# Try it
From the records below, give the number of lines that contain the string "Family", without any other text.

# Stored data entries
>>>>>

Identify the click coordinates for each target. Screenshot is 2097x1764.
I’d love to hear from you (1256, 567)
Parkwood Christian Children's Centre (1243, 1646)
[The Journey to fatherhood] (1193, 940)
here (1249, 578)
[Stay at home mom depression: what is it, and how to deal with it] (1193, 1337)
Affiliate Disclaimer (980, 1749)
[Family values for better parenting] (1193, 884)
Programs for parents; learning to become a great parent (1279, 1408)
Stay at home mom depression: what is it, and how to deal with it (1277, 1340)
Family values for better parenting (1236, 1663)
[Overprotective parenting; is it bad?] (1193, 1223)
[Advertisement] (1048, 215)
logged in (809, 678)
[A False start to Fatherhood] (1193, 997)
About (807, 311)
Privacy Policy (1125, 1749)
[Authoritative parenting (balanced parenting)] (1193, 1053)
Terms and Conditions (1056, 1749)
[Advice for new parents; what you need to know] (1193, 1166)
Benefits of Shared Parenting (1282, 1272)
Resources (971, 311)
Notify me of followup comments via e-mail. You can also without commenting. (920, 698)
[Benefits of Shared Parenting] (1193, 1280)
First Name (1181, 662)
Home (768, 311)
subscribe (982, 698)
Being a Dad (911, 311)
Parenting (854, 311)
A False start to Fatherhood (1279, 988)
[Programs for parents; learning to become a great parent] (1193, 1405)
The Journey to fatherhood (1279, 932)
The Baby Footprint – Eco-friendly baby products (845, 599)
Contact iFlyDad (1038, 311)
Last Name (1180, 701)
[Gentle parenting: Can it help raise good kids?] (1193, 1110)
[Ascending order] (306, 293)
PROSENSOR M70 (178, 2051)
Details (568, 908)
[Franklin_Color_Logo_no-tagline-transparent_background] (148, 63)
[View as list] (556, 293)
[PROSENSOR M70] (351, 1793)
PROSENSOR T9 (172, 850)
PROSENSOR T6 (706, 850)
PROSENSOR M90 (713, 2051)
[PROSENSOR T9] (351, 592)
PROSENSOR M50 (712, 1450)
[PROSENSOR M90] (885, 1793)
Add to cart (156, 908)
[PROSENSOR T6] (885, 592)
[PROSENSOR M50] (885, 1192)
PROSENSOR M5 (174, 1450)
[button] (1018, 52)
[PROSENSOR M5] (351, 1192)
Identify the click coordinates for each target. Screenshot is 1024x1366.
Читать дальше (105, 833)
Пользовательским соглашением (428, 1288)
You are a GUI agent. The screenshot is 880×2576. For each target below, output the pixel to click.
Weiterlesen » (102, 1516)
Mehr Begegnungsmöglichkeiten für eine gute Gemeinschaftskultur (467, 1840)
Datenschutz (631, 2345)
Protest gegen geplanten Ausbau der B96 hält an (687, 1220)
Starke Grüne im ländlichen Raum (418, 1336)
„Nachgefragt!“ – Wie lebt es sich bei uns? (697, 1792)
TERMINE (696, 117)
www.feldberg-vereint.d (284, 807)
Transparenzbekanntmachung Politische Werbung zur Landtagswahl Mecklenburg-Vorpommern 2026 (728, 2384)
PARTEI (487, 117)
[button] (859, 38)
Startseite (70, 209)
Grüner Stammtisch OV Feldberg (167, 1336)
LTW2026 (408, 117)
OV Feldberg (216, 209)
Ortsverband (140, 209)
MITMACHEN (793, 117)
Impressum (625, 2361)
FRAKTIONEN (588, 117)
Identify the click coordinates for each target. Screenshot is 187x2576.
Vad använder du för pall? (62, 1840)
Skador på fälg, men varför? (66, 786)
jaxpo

<<<<<

# Answer below
2